Victorian Party People Unrolled Mummies For Fun

Examination of a Mummy by Paul Dominique Philippoteaux c 1891. (Photo: Public Domain/ArtMight)

If you were looking to have a great night out on January 15, 1834, Thomas Pettigrew's sold-out event was definitely the place to be. The lucky Londoners who had managed to acquire a ticket for the Royal College of Surgeons that night, were looking forward to a rare sensation: before their eyes, Pettigrew was going to slowly unroll an authentic Egyptian mummy of the 21st dynasty–for science!

Mummy unrollings were only one symptom of the Egyptomania sweeping England in the 19th century. Europeans had been buying mummies since Shakespeare's times to use them as medicine, pigment or even charms; now, the Napoleonic wars and England's colonial expanse had created a renewed interest in Egypt's past, to the point that, as the French aristocrat and Trappist monk Abbot Ferdinand de Géramb wrote to Pasha Mohammed Ali in 1833, “it would be hardly respectable, on one’s return from Egypt, to present oneself without a mummy in one hand and a crocodile in the other.”

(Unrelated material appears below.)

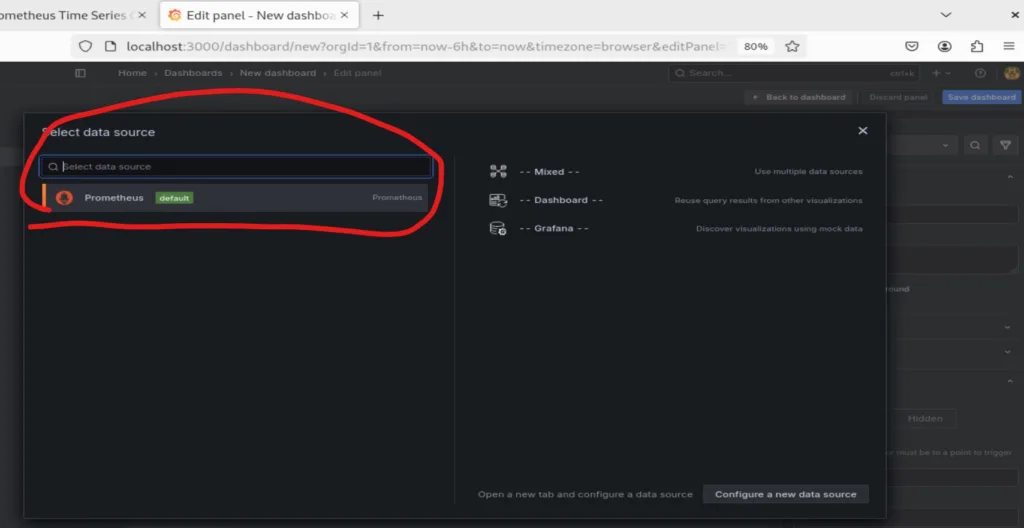Screen dimensions: 1024x528
Task: Click Save dashboard button
Action: [981, 97]
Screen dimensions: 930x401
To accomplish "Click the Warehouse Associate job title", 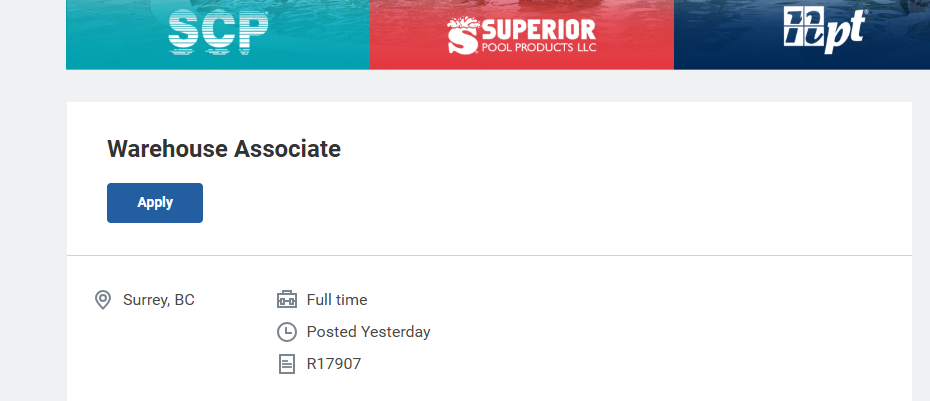I will 224,149.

Demand was so high that the fledgling tourist industry in Egypt transported mummies from the least visited places of the country to place in their more popular ruins, in order to satisfy foreign visitors.

Thomas Pettigrew. (Photo: Public Domain/WikiCommons)

Thomas Pettigrew was uniquely qualified to take this love affair with Egypt's dead to the next level. A highly respected surgeon now focusing on his antiquarian interests, Pettigrew had just published his very well-received History of Egyptian Mummies (1834). As a friend to many artists and authors–including Charles Dickens–he also knew how to spin scientific theory into fascinating spectacle. While he was not the first to unroll a mummy in front of an audience, he was the one to turn the procedure into a performance.